Gerald Carlson, a former member of the American Nazi Party and a self-proclaimed white supremacist leader, was trounced yesterday in the special Republican Congressional primary in Michigan’s Fourth District, according to unofficial returns. He received only 701 votes of about 47,000 votes cost, running fifth in a field of seven candidates who were seeking the seat vacated by David Stockman, President Reagan’s director of the Office of Management and Budget.
Carlson won the Republican nomination for Congress in Michigan’s 15th District last August when he gathered 53,570 votes, 55 percent of the total vote. He was defeated last November when he received only 32 percent of the vote.
The nomination yesterday was won by Mark Siljander, a Michigan State Representative, who received 18,055 votes. Siljander will run in a special election against John Rodebush, who won the Democratic nomination with 1974 votes. The Fourth District is in southern Michigan and is conservative. It has elected Republican Congressmen since 1932. The 15th district includes Detroit suburbs.
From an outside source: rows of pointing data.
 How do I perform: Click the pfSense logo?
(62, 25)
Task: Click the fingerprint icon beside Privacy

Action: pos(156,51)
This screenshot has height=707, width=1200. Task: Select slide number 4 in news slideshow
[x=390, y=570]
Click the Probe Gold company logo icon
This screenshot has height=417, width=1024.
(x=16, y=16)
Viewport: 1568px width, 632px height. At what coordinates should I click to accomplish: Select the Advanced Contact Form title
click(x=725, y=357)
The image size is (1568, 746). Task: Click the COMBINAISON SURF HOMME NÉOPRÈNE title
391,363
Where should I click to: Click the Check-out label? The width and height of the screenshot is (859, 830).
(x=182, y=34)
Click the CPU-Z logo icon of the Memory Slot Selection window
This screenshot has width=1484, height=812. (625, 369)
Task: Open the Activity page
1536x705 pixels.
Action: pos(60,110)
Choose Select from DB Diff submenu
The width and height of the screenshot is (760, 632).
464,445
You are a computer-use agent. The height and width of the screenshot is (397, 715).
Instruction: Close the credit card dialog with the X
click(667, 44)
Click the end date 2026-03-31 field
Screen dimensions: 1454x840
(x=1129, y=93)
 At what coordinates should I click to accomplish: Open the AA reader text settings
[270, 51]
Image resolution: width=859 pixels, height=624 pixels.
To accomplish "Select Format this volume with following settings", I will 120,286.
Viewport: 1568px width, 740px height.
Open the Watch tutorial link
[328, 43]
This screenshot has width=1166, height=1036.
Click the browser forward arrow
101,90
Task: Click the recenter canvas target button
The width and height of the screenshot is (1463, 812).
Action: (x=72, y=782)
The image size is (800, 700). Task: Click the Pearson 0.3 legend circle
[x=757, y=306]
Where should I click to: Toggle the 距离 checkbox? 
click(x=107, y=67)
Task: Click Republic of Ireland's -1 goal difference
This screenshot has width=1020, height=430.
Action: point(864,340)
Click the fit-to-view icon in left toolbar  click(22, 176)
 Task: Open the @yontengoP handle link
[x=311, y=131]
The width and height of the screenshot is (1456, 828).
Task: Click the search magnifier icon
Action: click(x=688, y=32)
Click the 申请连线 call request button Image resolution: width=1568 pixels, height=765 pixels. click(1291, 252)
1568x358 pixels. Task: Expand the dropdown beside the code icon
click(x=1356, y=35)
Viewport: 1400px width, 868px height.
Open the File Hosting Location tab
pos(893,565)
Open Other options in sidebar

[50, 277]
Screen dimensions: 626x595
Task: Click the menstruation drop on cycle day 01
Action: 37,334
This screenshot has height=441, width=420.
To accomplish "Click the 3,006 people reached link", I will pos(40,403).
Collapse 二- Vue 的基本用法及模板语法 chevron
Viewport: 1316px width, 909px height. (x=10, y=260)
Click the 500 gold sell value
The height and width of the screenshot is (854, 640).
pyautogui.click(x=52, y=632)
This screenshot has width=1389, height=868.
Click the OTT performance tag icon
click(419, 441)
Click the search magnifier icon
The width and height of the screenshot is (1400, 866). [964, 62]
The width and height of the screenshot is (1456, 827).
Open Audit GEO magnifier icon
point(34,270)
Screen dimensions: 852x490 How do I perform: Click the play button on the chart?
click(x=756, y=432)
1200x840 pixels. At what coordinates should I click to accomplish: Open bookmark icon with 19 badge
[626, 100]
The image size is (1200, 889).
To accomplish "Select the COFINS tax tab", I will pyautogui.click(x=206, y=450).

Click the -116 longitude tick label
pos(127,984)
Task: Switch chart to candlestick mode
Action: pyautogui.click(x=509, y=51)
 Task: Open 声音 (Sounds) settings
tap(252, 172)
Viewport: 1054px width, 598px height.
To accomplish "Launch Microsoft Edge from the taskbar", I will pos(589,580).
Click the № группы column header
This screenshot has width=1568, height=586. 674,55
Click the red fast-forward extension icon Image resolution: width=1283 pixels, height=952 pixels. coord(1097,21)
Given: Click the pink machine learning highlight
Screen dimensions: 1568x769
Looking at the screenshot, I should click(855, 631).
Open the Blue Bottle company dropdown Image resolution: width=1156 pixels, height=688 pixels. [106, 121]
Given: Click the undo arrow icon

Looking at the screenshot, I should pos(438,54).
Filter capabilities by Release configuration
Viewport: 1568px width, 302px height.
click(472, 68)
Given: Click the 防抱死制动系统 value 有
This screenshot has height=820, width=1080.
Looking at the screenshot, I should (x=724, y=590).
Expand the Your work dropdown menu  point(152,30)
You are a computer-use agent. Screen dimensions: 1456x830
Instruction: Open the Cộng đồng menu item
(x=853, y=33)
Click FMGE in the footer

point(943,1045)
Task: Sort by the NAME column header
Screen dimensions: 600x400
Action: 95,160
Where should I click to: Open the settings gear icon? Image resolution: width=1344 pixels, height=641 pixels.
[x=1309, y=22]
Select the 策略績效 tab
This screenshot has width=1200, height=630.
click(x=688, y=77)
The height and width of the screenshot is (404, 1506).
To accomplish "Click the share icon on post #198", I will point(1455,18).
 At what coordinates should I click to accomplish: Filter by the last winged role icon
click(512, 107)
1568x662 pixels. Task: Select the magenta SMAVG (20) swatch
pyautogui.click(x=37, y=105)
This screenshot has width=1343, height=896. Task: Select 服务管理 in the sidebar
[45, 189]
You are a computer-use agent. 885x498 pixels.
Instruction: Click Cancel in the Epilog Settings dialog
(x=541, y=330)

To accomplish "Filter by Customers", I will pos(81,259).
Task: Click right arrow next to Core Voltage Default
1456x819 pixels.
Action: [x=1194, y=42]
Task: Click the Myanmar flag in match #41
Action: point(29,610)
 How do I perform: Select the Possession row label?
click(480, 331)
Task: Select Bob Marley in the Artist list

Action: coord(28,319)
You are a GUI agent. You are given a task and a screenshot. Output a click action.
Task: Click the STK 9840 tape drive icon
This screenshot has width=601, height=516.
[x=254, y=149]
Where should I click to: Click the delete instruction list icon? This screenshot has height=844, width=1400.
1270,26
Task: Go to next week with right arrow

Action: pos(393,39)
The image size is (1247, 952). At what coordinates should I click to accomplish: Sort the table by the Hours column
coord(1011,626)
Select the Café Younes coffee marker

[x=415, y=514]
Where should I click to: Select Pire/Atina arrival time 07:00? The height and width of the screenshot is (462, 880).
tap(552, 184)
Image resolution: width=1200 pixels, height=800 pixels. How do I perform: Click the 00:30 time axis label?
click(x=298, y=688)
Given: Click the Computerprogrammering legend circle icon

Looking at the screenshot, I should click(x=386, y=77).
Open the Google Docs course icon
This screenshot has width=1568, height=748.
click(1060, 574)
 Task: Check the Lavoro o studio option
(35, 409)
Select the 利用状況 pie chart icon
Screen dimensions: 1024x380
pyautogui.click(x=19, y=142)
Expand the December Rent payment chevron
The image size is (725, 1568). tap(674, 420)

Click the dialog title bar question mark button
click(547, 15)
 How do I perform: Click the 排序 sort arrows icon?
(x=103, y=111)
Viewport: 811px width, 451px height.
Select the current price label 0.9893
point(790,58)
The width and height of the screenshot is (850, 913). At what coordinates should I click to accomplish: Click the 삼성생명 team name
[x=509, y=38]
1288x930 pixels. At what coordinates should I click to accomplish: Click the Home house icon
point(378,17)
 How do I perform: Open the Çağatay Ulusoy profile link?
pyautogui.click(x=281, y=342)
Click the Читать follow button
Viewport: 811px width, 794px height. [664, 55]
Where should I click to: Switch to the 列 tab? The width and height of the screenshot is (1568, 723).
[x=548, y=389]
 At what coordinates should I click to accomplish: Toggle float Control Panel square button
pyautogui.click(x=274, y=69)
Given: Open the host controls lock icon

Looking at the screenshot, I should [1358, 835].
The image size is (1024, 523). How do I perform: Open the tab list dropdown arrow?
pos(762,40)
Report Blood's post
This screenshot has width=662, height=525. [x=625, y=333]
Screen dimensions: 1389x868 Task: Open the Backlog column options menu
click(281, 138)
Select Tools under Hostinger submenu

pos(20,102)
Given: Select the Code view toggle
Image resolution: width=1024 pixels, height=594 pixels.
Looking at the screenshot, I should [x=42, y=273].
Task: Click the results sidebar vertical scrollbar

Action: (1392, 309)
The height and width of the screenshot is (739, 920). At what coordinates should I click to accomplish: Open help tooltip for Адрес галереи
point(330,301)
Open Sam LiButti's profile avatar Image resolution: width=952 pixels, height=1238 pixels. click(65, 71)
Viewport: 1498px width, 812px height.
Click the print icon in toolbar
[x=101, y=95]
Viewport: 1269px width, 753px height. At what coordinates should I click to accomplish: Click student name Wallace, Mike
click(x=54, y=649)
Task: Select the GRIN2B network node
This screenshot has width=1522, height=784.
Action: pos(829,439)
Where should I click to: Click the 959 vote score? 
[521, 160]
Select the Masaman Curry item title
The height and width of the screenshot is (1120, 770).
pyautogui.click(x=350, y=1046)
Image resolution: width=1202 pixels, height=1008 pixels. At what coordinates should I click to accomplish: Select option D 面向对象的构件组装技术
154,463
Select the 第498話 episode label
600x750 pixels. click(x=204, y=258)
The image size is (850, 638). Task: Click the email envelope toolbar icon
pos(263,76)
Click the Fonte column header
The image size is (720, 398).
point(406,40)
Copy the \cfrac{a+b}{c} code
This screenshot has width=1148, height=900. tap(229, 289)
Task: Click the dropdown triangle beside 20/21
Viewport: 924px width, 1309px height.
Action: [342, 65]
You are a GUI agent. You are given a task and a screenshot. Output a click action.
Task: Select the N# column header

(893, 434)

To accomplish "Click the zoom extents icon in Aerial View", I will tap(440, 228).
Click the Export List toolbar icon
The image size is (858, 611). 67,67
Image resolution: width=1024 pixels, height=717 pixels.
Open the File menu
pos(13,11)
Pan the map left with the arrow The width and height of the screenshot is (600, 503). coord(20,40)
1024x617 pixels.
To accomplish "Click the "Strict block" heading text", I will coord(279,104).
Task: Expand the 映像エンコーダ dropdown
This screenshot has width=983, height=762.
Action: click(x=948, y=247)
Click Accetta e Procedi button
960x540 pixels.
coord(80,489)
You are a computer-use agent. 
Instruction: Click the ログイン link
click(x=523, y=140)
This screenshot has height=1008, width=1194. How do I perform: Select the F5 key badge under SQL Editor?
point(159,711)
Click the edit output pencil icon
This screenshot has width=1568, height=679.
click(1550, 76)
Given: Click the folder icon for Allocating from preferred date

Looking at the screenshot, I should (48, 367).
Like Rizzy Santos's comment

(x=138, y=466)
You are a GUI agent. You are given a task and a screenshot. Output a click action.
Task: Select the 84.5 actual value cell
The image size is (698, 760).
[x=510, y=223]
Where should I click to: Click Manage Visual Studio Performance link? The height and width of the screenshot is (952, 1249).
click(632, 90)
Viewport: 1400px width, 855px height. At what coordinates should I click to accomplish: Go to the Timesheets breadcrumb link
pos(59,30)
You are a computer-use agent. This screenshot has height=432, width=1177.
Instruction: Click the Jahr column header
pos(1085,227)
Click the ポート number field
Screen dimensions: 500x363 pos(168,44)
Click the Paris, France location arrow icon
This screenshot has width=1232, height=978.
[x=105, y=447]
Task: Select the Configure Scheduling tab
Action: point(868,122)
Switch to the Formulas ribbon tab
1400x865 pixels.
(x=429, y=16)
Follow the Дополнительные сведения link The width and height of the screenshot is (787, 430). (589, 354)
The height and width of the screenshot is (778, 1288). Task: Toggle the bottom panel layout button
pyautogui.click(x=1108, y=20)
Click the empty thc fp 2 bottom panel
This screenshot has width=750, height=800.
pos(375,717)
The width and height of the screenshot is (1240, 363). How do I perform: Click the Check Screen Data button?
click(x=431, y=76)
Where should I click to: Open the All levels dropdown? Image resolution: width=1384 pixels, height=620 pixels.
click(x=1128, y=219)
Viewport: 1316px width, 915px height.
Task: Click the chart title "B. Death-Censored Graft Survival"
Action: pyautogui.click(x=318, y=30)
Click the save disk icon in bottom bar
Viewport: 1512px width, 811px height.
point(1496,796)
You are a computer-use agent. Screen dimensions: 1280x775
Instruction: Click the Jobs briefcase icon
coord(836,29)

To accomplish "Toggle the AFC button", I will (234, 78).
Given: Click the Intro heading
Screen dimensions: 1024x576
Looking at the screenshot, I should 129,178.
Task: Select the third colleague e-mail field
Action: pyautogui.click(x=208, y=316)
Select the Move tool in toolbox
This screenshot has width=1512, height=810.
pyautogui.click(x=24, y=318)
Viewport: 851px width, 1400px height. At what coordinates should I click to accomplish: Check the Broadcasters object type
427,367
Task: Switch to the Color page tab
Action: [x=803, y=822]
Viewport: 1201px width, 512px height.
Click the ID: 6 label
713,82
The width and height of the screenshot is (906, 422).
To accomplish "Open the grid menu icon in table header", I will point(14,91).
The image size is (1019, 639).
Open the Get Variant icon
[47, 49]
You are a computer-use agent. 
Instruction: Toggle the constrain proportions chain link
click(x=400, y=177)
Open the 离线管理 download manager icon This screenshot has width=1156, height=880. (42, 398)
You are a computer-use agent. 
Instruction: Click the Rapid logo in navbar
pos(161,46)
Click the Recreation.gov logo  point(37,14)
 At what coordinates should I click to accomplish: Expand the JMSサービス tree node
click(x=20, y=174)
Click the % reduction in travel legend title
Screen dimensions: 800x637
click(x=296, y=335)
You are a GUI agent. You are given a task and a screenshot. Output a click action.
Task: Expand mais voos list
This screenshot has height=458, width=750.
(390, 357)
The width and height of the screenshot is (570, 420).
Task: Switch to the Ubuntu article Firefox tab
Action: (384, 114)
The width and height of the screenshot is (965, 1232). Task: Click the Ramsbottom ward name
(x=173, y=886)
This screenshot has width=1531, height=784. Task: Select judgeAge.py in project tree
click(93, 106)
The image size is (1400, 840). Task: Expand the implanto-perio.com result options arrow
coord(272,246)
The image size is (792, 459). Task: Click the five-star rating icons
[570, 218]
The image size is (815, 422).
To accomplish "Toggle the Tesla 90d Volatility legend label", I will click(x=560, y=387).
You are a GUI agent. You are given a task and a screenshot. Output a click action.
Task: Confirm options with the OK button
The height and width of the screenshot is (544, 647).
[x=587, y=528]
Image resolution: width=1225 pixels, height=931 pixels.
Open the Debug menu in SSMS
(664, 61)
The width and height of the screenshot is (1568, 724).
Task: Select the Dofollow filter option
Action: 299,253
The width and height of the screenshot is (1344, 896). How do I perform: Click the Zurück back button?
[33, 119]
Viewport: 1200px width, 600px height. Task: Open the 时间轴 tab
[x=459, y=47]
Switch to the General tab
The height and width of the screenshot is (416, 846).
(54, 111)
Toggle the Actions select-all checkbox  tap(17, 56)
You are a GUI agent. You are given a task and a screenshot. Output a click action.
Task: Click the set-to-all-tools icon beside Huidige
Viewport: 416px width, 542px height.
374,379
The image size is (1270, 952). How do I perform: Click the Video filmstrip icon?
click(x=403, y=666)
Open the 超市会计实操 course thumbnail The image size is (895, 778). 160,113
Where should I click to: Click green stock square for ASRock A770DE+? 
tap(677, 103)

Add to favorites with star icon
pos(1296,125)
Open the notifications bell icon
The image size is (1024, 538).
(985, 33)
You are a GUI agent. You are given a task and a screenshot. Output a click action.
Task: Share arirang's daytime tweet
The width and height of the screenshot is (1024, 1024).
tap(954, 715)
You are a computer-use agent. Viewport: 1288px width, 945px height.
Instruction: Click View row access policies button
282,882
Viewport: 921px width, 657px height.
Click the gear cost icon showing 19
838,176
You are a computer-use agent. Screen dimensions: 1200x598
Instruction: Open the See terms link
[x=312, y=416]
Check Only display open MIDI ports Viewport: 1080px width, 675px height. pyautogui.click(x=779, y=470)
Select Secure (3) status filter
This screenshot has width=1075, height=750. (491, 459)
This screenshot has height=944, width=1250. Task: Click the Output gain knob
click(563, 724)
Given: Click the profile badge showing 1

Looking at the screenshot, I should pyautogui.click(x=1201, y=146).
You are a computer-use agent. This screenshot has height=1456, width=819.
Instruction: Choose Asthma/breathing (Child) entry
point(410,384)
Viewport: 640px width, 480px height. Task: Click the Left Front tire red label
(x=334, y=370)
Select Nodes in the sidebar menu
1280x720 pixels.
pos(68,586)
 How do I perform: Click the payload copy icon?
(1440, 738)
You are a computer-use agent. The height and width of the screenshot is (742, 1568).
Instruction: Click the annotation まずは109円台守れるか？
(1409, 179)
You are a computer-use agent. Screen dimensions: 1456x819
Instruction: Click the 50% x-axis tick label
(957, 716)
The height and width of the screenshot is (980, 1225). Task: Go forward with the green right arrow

When Carlson won the Republican nomination in August, Republican officials expressed dismay and when he received 32 percent of the vote in
November GOP officials attributed it to the Reagan landslide victory. At that time Carlson lost to William Ford, the Democratic nominee, who received 68 percent of the vote. Carlson reportedly had been a member of the Ku Klux Klan, the National States Rights Party, the John Birch Society and the American Independent Party before joining the American Nazi Party.